After the trig, a lovely descent, whoosh, which was so good I forgot that we’d be going up again. I’d checked the race profile and knew that there were four climbs and that we’d only done two. Still, whoosh. The next climb was definitely the mini-Pendle one. I’d drunk plenty by that point but still felt a bit drained, and even more so when I looked up and saw a hill with no end. So I did my usual technique of counting. I have an entente cordiale method of getting up hills: if they are really huge (Whernside, Clough Head), I count in French. Backwards. Having a tired brain figure out the right order for deux cents quatre vingts dix neuf gets you up about thirty feet. I can get up Whernside in 300 in French, but Clough Head was about quatre cents. For smaller hills I use English. One to ten, for as many times as it takes. It passes the time, your brain is distracted enough not to think of all the climb you haven’t yet done, and you keep moving.

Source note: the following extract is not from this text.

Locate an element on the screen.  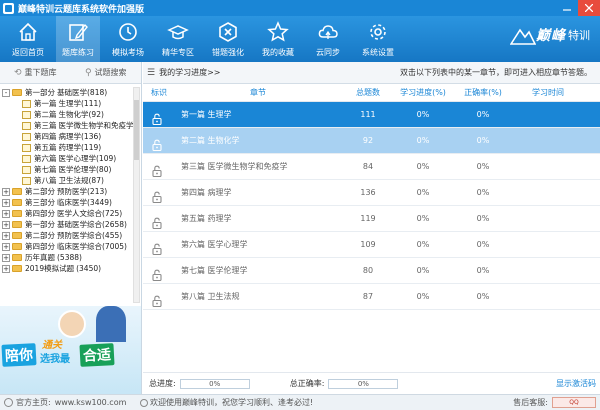
tree-node: + 第二部分 预防医学(213) is located at coordinates (72, 192).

There was another fine descent down a familiar grassy field (the route is an out and back with a loop, so classic lollipop), where I ran past a fellow, while exclaiming, “I like this bit!”. I took this out of the fell running handbook, chapter, Stating The Bleeding Obvious. Then up a tarmac lane, back over the fields, a bit of moorland trod running where I could feel blokes breathing closely behind me, but they didn’t ask to pass so I didn’t offer. I hadn’t recognised Eileen Woodhead on the way out as she had a big floppy hat on, but it’s hard to miss Dave as he usually yells something at me. On the way out it was “ROSE I DIDN’T RECOGNISE YOU WITH YOUR NEW VEST ON” (“new” meaning about a year old). On the way back it was “DON’T LET THOSE TRAWDEN LADS GET YOU.” I tried not to, putting on a sprint down the lane to the finish that impressed me and probably shocked my muscles into remembering when I used to be a sprinter 35 years ago.

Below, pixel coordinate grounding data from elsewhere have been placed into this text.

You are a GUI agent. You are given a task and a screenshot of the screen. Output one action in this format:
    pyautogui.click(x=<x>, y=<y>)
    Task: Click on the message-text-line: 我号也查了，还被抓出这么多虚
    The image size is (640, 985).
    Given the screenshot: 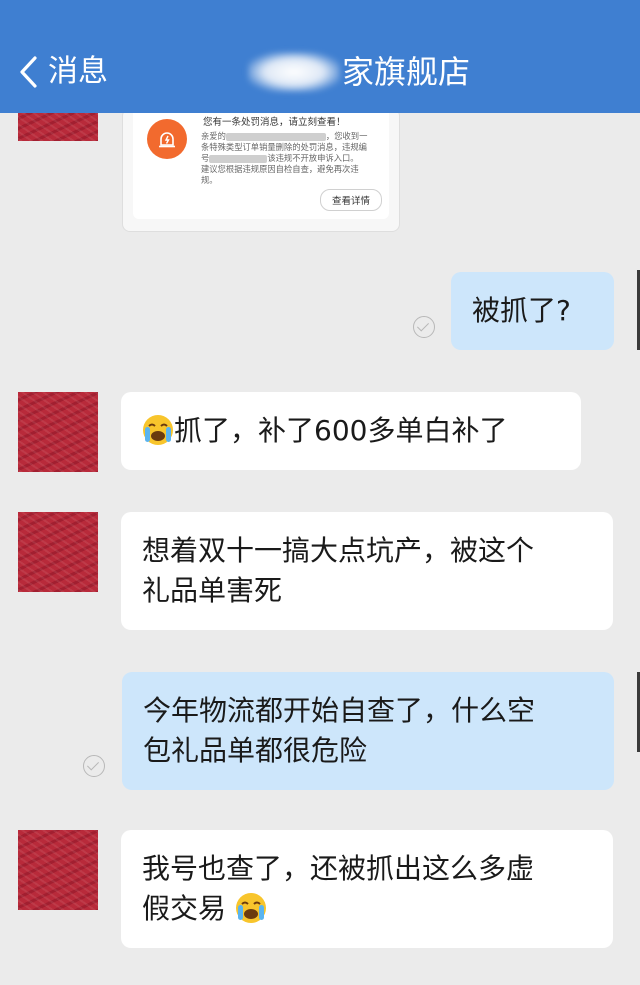 What is the action you would take?
    pyautogui.click(x=338, y=868)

One of the lads did pass me and the other one didn’t. I managed to put the brakes on in time, and there was the usual splendid fell running habit of people you finish around saying well done and you saying well done back. I deviated slightly from this by telling the Trawden “lad” (actually a six-foot 40ish fully grown man) not to tell Dave he’d beaten me. Then I downed several cups of squash and we went to a pub and I ate a veggie burger that was bigger than me and all was well.